Anche i voli aerei in uscita dalla capitale cesseranno oggi, mentre l’ultimo volo schedulato in entrata da Malindi e Mombasa è fissato per questo pomeriggio.
Dopodiché chi si vorrà muovere per raggiungere le altre contee, durante le vacanze pasquali, dovrà farlo previa autorizzazione e con il proprio mezzo, perché anche ai trasporti pubblici non sarà concesso viaggiare fuori dall’area infetta.
Albergatori e attività legate all’hospitality delle località costiere di villeggiatura hanno ricevuto un durissimo colpo. Le prenotazioni per la prossima settimana erano buone e da Nairobi arrivava il 90% degli occupanti. Ora bisognerà rivedere tutto e la stagione turistica può considerarsi chiusa fino al prossimo luglio, anche se non tutti chiuderanno.
“Grazie ad un marketing aggressivo e mirato avremmo avuto l’hotel pieno – spiega Roberto Marini, proprietario dell’Ocean Beach Resort di Malindi – la nostra clientela sarebbe arrivata dalla capitale e con la nostra formula di bed&breakfast anche i ristoranti della cittadina ne avrebbero tratto giovamento. Purtroppo questa decisione, necessaria comunque perché a Nairobi la situazione è critica, ci penalizza fortemente e costringe a tornare a dodici mesi fa. Questa volta potremmo decidere di restare aperti e probabilmente lo faremo, ma sicuramente per non licenziare nessuno dovremo stabilire una politica di orari ridotti e turni, con inevitabile riduzione dei salari. Speriamo che si possa tornare quanto prima alla normalità”.
Pensiero condiviso da altri hotelier che ultimamente hanno fatto un ottimo lavoro per risollevare Malindi, come Antonio Colleluori del Leopard Point e Francesca Biancacci di The Lawford.
Anche la vicina Watamu soffrirà della mancanza degli arrivi da Nairobi e poco cambieranno la situazione di crisi i proprietari di abitazioni che hanno anticipato il loro arrivo e si fermeranno nella località di vacanza.
“Qui la situazione era buona e avendo organizzato anche eventi nel rispetto dei protocolli Covid-19 non abbiamo visto incrementi di contagi – spiega Roberto Lenzi, proprietario di due hotel, Crystal Bay e Seven Island, oltre a Paparemo Beach che resterà aperto come ristorante e spiaggia ma rimanda i beach party alla prossima stagione. Peccato perché nell’emergenza, questi ultimi mesi sono stati meno negativi di quanto mi sarei aspettato”.

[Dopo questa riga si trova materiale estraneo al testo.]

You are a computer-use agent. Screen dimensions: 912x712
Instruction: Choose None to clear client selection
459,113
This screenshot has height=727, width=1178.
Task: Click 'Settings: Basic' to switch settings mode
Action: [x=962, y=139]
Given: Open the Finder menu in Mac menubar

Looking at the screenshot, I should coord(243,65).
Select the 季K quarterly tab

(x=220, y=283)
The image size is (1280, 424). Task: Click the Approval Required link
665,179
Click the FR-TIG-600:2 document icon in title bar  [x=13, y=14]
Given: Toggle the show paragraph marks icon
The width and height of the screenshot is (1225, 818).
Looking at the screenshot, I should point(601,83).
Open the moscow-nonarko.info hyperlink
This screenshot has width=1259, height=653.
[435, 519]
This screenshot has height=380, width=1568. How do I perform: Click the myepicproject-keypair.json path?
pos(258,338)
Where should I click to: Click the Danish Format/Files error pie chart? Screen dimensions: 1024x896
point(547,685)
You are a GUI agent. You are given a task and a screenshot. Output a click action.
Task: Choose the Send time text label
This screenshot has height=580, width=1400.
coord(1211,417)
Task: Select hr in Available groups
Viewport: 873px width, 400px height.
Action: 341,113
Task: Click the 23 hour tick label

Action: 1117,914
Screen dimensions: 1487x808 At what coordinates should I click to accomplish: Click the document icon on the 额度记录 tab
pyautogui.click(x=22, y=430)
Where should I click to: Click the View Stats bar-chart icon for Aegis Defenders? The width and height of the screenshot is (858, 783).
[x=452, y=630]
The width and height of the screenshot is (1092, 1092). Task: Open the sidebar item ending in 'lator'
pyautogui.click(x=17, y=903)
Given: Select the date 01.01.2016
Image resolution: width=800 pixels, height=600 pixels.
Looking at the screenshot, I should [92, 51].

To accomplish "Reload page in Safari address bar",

Anche a Diani e Mombasa la situazione non è diversa, le vacanze di Pasqua erano l’ultima vera occasione per fare cassa e il pochissimo turismo internazionale in arrivo non potrà cambiare di tanto le carte in tavola. Con l’ultimo decreto presidenziale che impedisce al turismo locale di muoversi da Nairobi, la stagione è praticamente finita.